In 1875 Louisiana declared Mardi Gras a legal state holiday.[3] War, economic, political, and weather conditions sometimes led to cancellation of some or all major parades, especially during the American Civil War, World War I and World War II, but the city has always celebrated Carnival.[3]

1972 was the last year in which large parades went through the narrow streets of the city's old French Quarter neighborhood; larger floats, crowds, and safety concerns led the city government to prohibit big parades in the Quarter. Major parades now take place outside the Quarter, especially on the wider Canal Street.

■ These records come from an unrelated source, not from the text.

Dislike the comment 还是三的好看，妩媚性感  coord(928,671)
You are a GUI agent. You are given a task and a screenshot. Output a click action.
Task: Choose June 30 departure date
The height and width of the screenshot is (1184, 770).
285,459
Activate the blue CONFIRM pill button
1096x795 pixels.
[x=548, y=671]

In 1979 the New Orleans police department went on strike. The official parades were canceled or moved to surrounding communities, such as Jefferson Parish. Significantly fewer tourists than usual came to the city. Masking, costuming, and celebrations continued anyway, with National Guard troops maintaining order. Guardsmen prevented crimes against persons or property but made no attempt to enforce laws regulating morality or drug use; for these reasons, some in the French Quarter bohemian community recall 1979 as the city's best Mardi Gras ever.

In 1991 the New Orleans City Council passed an ordinance that required social organizations, including Mardi Gras Krewes, to certify publicly that they did not discriminate on the basis of race, religion, gender or sexual orientation, to obtain parade permits and other public licenses.[4] In effect, the ordinance required these, and other, private social groups to abandon their traditional code of secrecy and identify their members for the city's Human Relations Commission. In protest, the 19th-century krewes Comus and Momus stopped parading.[5] Proteus did parade in the 1992 Carnival season but also suspended its parade for a time, returning to the parade schedule in 2000.

Two federal courts later declared that the ordinance was an unconstitutional infringement on First Amendment rights of free association, and an unwarranted intrusion on the privacy of the groups subject to the ordinance.[6] The US Supreme Court refused to hear the city's appeal from this decision.

Today, most krewes operate under a business structure; membership is open to anyone who pays dues, and any member can have a place on a parade float. In contrast, the old-line krewes were social groups that reinforced class and economics to create exclusive groups. They used the structure of the parades and balls to extend the traditions in their social circles of the debutante season.

The devastation caused by Hurricane Katrina in late 2005 caused a few people to question the future of the city's Mardi Gras celebrations. Mayor Nagin, who was up for reelection in early 2006, tried to play this sentiment for electoral advantage[citation needed]. However, the economics of Carnival were, and are, too important to the city's revival.

The city government, essentially bankrupt after Hurricane Katrina, pushed for a scaled back celebration to limit strains on city services. However, many krewes insisted that they wanted to and would be ready to parade, so negotiations between krewe leaders and city officials resulted in a compromise schedule. It was scaled back but less severely than originally suggested.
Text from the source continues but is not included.